Jonathan W. Schooler, Ph.D. is Professor of Psychology,
University of California, Santa Barbara.
Jonathan earned his BA at Hamilton College in 1987 and his Ph.D. at the University of Washington in 1987. He joined the psychology faculty of the University of Pittsburgh as an assistant professor that same year and became a research scientist at Pittsburgh’s Learning Research and Development Center. Named a full professor in 2001, he moved on to the University of British Columbia (UBC) in 2004 as professor of psychology, Canada Research Chair in Social Cognitive Science, and senior investigator at UBC’s Brain Research Centre. In 2007 he joined the faculty at UCSB.
Jonathan pursues research on consciousness, memory, the relationship between language and thought, problem-solving, and decision-making. He is particularly interested in exploring phenomena that intersect between the empirical and the philosophical such as how fluctuations in people’s awareness of their experience mediate mind-wandering and how exposing individuals to philosophical positions alters their behavior.
A fellow of the Association for Psychological Science, he was also an Osher Fellow at the Exploratorium Science Museum in San Francisco. His work has been supported by the National Institute of Mental Health, the Unilever Corporation, the Center for Consciousness Studies, the Office of Educational Research, the Canada Foundation for Innovation, Canada’s Social Sciences and Humanities Research Council, the National Sciences and Engineering Research Council of Canada, the Canadian Institute for Health Research, the Bial Foundation, and the Bower Foundation. He currently is on the editorial boards of Consciousness and Cognition and Social Cognitive and Affective Neuroscience.

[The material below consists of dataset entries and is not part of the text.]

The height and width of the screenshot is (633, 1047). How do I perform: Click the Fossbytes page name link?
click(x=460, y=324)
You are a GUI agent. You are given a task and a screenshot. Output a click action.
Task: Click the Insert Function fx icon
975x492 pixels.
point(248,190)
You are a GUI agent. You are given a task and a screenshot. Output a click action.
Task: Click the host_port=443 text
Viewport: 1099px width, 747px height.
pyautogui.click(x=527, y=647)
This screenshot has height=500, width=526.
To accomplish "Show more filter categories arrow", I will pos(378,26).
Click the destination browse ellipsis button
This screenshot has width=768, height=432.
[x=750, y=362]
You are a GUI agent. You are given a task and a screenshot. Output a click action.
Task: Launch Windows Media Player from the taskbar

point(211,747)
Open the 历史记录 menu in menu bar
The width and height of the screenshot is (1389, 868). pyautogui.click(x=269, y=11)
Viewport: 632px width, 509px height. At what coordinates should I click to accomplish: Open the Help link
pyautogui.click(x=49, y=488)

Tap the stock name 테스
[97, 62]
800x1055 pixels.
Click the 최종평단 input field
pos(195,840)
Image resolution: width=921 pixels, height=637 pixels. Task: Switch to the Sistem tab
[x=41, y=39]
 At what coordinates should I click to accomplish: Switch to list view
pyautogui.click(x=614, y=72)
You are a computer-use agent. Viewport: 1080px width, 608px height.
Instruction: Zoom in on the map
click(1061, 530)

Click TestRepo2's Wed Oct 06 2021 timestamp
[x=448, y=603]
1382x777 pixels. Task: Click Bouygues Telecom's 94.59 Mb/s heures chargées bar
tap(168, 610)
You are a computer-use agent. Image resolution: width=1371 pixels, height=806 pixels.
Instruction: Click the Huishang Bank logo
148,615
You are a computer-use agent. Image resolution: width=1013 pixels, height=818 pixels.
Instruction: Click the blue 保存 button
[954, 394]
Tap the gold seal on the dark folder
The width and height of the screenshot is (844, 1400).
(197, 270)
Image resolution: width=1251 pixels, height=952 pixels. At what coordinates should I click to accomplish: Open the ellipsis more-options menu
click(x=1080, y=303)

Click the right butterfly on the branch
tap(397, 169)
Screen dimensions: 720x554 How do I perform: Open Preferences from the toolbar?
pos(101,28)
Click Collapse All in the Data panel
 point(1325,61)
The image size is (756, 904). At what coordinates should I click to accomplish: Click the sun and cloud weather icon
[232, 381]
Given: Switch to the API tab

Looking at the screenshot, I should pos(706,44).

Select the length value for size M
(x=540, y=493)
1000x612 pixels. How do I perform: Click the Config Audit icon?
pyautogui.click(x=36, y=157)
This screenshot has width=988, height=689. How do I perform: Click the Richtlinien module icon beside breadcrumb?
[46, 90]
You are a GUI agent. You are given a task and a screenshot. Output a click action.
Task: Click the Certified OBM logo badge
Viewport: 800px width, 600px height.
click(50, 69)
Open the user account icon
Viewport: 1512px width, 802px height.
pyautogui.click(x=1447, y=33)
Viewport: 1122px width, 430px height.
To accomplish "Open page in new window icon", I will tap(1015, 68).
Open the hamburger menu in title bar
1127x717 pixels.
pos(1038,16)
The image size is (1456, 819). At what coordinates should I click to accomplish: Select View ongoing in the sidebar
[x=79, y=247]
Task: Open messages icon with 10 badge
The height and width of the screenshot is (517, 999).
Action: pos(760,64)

Jonathan is the author or coauthor of more than one hundred papers published in scientific journals or edited volumes and was the editor (with J.C. Cohen) of Scientific Approaches to Consciousness, which was published in 1997 by Lawrence Erlbaum.
He authored Verbalization Produces a Transfer Inappropriate Processing Shift and Re-representing Consciousness: Dissociations Between Experience and Meta-consciousness, and coauthored The Reality of Recovered Memories, The Value of Believing in Free Will, The Restless Mind, Perceptual and conceptual training mediate the verbal overshadowing effect in an unfamiliar domain, Experience, Meta-consciousness, and the Paradox of Introspection, Deciphering the Enigmatic Face: The Importance of Facial Dynamics in Interpreting Subtle Facial Expressions, and Time went by so slowly: Overestimation of event duration by males and females.